Coronary artery fistulae have been described draining coronary artery flow into another vascular structure or cardiac cavity [25]. These are mostly congenital [26], with infrequent cases of iatrogenic coronary fistulae reported [27]. Various management options have been proposed based on size and physiology of the fistula, complications and symptoms [28]. Coronary ectasia is diffuse dilatation of the coronary arteries found in 1-6% of cardiac catheterization procedures, and is often associated with coexisting coronary artery disease [29]. The etiology of coronary ectasia remains unclear; however, histopathologic studies reveal extensive collagen and elastin degradation within the coronary arterial wall [30]. Although ectasia of the coronary arteries can be asymptomatic [31], it has been reported to cause myocardial infarction secondary to embolization [32], coronary artery vasospasm [33, 34] and progression to coronary aneurysm [35]. Ectasia can also affect saphenous vein bypass grafts [36].

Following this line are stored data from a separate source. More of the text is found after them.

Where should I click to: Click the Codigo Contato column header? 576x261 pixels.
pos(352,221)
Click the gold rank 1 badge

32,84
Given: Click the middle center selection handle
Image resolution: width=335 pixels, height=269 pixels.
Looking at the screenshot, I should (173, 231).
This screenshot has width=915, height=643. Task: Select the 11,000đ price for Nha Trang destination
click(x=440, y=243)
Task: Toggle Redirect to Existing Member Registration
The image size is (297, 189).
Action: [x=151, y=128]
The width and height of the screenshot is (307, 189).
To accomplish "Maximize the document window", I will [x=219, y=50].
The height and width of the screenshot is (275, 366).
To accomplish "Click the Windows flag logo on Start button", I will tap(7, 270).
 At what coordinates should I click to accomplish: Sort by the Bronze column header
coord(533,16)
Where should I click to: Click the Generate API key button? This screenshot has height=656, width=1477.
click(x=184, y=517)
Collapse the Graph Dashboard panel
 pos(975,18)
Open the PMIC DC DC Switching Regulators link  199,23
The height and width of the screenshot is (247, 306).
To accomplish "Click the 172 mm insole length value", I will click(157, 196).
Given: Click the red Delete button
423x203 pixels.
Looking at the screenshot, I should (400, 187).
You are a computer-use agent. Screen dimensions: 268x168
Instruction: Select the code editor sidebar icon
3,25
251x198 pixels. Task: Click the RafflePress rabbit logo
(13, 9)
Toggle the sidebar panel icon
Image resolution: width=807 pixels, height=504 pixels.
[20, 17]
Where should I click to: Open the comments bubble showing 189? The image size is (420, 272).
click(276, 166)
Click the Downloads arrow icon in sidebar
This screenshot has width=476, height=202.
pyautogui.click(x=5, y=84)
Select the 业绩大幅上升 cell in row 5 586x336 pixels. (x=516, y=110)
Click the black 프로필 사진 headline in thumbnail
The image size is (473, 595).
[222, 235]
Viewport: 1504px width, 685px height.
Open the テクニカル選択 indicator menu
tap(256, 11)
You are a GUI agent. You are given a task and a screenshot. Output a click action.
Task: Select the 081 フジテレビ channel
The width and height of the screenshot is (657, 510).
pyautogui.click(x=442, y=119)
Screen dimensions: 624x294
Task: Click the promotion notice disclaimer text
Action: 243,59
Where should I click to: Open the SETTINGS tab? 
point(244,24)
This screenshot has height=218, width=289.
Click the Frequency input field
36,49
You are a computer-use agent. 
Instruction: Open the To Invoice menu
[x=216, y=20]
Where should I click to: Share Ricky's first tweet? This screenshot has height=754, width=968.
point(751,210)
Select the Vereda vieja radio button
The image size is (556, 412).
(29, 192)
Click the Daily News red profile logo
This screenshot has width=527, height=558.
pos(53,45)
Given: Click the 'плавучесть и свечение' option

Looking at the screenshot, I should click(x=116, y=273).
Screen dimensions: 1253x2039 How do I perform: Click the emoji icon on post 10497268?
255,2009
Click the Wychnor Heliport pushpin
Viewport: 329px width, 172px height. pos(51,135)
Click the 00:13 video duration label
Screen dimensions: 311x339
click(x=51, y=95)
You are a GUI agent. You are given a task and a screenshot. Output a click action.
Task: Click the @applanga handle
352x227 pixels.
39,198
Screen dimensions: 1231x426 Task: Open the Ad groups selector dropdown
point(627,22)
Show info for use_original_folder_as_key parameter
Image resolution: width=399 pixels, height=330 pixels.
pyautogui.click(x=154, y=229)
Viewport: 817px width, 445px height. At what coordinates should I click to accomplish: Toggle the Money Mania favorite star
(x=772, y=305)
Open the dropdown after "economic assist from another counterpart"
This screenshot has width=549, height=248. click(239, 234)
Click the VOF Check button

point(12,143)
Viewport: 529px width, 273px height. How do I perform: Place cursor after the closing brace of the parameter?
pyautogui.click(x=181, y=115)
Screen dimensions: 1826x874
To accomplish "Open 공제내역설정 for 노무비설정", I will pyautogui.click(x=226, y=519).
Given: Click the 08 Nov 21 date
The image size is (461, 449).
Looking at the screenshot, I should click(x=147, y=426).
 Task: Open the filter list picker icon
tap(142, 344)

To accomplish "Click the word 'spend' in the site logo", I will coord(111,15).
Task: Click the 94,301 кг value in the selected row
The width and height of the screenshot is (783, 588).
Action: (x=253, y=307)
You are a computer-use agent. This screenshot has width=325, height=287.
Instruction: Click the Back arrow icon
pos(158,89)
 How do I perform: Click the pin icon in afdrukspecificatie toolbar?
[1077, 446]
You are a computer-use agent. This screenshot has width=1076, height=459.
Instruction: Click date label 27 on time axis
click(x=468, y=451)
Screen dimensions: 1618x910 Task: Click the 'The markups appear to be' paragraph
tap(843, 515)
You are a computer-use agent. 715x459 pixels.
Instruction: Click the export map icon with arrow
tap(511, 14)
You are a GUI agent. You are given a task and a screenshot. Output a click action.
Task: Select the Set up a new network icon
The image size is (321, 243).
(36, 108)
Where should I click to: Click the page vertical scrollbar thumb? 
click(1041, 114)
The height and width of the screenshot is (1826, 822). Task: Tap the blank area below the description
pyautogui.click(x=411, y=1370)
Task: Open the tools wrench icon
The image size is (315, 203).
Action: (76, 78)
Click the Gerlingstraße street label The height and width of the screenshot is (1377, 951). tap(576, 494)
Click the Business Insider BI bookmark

Coronary artery aneurysm is a localized dilatation of a coronary artery wall segment to greater than 1.5 times the adjacent normal segments, with a reported incidence of up to 5% of coronary angiograms [37]. Although they are often interchangeably labeled as ectasia, coronary aneurysms tend to be more focal and are associated with several etiologies other than atherosclerosis, including inflammation, infection, trauma and congenital [38]. Inflammatory coronary artery aneurysms are a known complication of Kawazaki disease with well established diagnostic and management guidelines [39]. Coronary aneurysms have also been reported to cause myocardial infarction [40]. Although they are most often isolated, they may be associated with fistulous connections [41]. Infectious coronary aneurysm has also been reported following coronary intervention [42]. Many factors influence management of coronary aneurysm, and treatment should be individualized and could include surgical, percutaneous, or medical interventions [43].

A coronary diverticulum refers to a non-aneurysmal (non-dilated) outpouching originating from the wall of a coronary artery. To our knowledge, there has been only one previous case report of coronary artery diverticulum in the literature. Shkolnik and Salka [44] reported a 33-year-old female with non ST elevation myocardial infarction who had a right coronary artery diverticulum containing thrombus which was successfully treated with thrombectomy and a covered stent. Our patient was found to have an incidental diverticulum of the left main coronary artery. She suffered advanced liver cirrhosis, which has been associated with various forms of acquired vascular malformations [45]; however, whether her coronary diverticulum is congenital or acquired cannot be discerned.

Conclusion

Coronary artery diverticulum is a very rare coronary abnormality. It can be asymptomatic and found incidentally on coronary angiography, as in our patient. On the other hand, it may lead to recurrent coronary thrombosis with acute coronary syndrome requiring endovascular intervention. Even though our patient is the second reported case with a coronary diverticulum in the literature, it is conceivable that other cases of coronary artery diverticulum may have been previously reported as an aneurysm or ectasia, given the overlapping angiographic appearance. A classification system of coronary endoluminal disease with well-defined recognition criteria is called for, to avoid misdiagnosis and facilitate proper identification and implementation of necessary therapeutic modalities. Figure 3 provides schematic presentation of various coronary lesions with brief descriptions.

Figure 3.

Figure 3

Schematic presentation and brief description of coronary endoluminal lesions.

Disclosures

All authors declare no disclosures related to this manuscript.